STUDY TEXT:
·····
According to a recent article that I read, reaching the seven-figure mark (savings/retirement) is easier than you may think. But if this is the case, then why do only about 7% of American households ever reach this mark? The three keys to success: 1) the amount of time you allow, 2) the amount you save per year, and 3) how you invest (mix of stocks and bonds, aggressive or conservative investing, etc.). The real key is to get started as early as possible in your career (but also realize that it is never too late to start . . . you just make it more difficult to hit the mark the longer you delay).
Here are some fun “millionaire” facts . . .
– 14% say their parents are wealthy.
– 90% are college grads.
– Only 5% have law degrees.
– Only 3% went to medical school.
– One in six millionaires is single.
– 61% say they still have a lot to learn about investing.
– $31,400 is the median price of a millionaire’s car.
– States with the highest percentage of millionaires: AK, CA, VA, DC, MD, NJ, CT, MA, NH.
– States with the lowest percentage of millionaires: ND, SD, OK, AR, LA, MS, AL, TN, KY, WV.
– The amount that millionaires save or invest annually: $39,300.
– Warren Buffett earned his first million by age 31 — this represents .002% of his current fortune.
– 42% say they do not feel wealthy.
– The buying power of $1 million today’s dollars: $744,100 in 2021, $553,700 in 2031, $412,00 in 2041.
– $1 million was the “ransom” asked for in the 1971 version of the movie The Taking of Pelham One Two Three. $10 million was the amount asked for in the 2009 remake.
– 3,936 pounds of osetra caviar you could purchase with $1 million in 1984; 324 pounds you could buy today.
Food for thought. So, how far along the way are you?
·····
DATA RECORDS:
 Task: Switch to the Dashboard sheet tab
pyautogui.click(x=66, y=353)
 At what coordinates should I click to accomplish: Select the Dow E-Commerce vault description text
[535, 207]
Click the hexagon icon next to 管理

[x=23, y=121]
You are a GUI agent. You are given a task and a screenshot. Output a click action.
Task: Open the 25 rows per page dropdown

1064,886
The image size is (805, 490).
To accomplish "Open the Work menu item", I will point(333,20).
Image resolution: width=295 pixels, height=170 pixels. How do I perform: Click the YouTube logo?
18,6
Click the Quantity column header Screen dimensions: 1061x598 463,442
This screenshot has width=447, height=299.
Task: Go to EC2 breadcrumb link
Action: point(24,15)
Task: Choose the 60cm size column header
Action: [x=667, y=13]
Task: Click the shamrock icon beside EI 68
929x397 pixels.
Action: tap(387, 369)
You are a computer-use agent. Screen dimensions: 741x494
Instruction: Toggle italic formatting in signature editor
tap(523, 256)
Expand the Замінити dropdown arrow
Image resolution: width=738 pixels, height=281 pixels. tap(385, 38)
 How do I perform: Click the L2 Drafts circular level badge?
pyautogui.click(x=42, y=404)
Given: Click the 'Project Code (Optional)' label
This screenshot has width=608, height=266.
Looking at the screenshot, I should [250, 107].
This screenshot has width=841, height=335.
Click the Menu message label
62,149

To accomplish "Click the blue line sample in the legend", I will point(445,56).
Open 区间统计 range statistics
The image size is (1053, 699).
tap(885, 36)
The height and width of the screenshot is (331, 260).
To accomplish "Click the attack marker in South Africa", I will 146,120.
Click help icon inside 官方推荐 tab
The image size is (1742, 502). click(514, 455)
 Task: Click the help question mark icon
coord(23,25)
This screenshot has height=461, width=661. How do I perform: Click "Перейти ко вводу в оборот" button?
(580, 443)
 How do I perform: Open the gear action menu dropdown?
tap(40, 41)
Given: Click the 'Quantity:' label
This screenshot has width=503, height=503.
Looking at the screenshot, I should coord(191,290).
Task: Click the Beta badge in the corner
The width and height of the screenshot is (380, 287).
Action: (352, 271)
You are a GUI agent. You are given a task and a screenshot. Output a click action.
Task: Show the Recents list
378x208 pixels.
·····
ACTIVITY:
In the text on reaching a million dollars, what is the median price of a millionaire's car?

YOUR RESPONSE:
$31,400